• **Extracted text**:
— begin —

Our Air Force – A Farce! (May, 1939)

Interesting article from just before WWII pointing out that the U.S. air force sucks ass, has slow planes, is disorganized and hobbled by politics.

Our Air Force – A Farce!

“We are five years behind England and Germany in planes, engines and equipment and a full 10 years behind in the development of our air force as a third arm of defense”

by Major Al Williams

AMERICA is not an airpower! We have, instead, two flying services— one with the Army and the other with the Navy—and they are not adequate for the defense of the nation.

As airpower goes, I estimate that we’re about five years behind Europe’s leaders in planes, engines, and equipment, and a full 10 years would be needed for the maturity of a brand new service. This goes in spite of a European demand for American fighting ships, in spite of “downhill” speeds of from 575 to 700 m.p.h. claimed for blunt-nosed radial engined planes, and in spite of a college-student civilian training program which portends to be a solution to the pilot problem.

Our air-cooled engines are good, and hold their own with foreign radials. Our ships came in handy in the scramble for planes after the Munich incident; they are fill-ins for building programs that weren’t geared to air war. But they are powered by engines which can’t approach the English Rolls-Royce streamlined power plants, for instance, and none of the planes is in the same speed bracket with standard fighting ships of the airpower nations.

In my opinion, the most significant development in American military aviation in recent years came recently when the Army super-speed XP-38 Lockheed streaked across the continent in a little more than seven hours. That plane was powered by two Allison streamlined, liquid cooled engines, and it could mark the fulfillment of enduring prophecy and the beginning of America’s true performance in the air. It picks up speed research where a little Navy biplane left off 16 long years ago.

The biplane was a sleek, streamlined little ship powered by a Curtiss D-12 engine, an in-line and water-cooled plant. It slid through the air with less resistance than any ship of its period, and its record of 266.6 m.p.h. was made when no service plane was tipping 150. I flew that ship to its laurels, and its | speed stood briefly as the world’s record and for eight years as the American speed record. It stood as our record for so long because the reactionaries, headed by the then Assistant Secretary of the Navy for air, declared that 266.6 m.p.h. was all the speed we could use.

— end —

• **Material**:

— begin —

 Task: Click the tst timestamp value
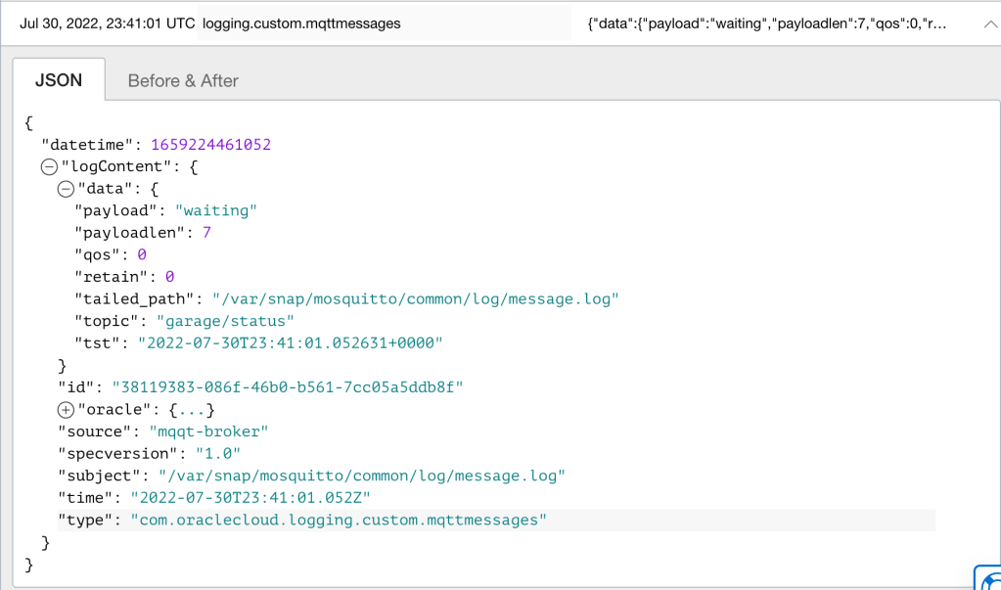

— end —

Write out the air force article from start to finish, word for word. You won't need the listing for this.

• **Task result**:
Our Air Force – A Farce! (May, 1939)

Interesting article from just before WWII pointing out that the U.S. air force sucks ass, has slow planes, is disorganized and hobbled by politics.

Our Air Force – A Farce!

“We are five years behind England and Germany in planes, engines and equipment and a full 10 years behind in the development of our air force as a third arm of defense”

by Major Al Williams

AMERICA is not an airpower! We have, instead, two flying services— one with the Army and the other with the Navy—and they are not adequate for the defense of the nation.

As airpower goes, I estimate that we’re about five years behind Europe’s leaders in planes, engines, and equipment, and a full 10 years would be needed for the maturity of a brand new service. This goes in spite of a European demand for American fighting ships, in spite of “downhill” speeds of from 575 to 700 m.p.h. claimed for blunt-nosed radial engined planes, and in spite of a college-student civilian training program which portends to be a solution to the pilot problem.

Our air-cooled engines are good, and hold their own with foreign radials. Our ships came in handy in the scramble for planes after the Munich incident; they are fill-ins for building programs that weren’t geared to air war. But they are powered by engines which can’t approach the English Rolls-Royce streamlined power plants, for instance, and none of the planes is in the same speed bracket with standard fighting ships of the airpower nations.

In my opinion, the most significant development in American military aviation in recent years came recently when the Army super-speed XP-38 Lockheed streaked across the continent in a little more than seven hours. That plane was powered by two Allison streamlined, liquid cooled engines, and it could mark the fulfillment of enduring prophecy and the beginning of America’s true performance in the air. It picks up speed research where a little Navy biplane left off 16 long years ago.

The biplane was a sleek, streamlined little ship powered by a Curtiss D-12 engine, an in-line and water-cooled plant. It slid through the air with less resistance than any ship of its period, and its record of 266.6 m.p.h. was made when no service plane was tipping 150. I flew that ship to its laurels, and its | speed stood briefly as the world’s record and for eight years as the American speed record. It stood as our record for so long because the reactionaries, headed by the then Assistant Secretary of the Navy for air, declared that 266.6 m.p.h. was all the speed we could use.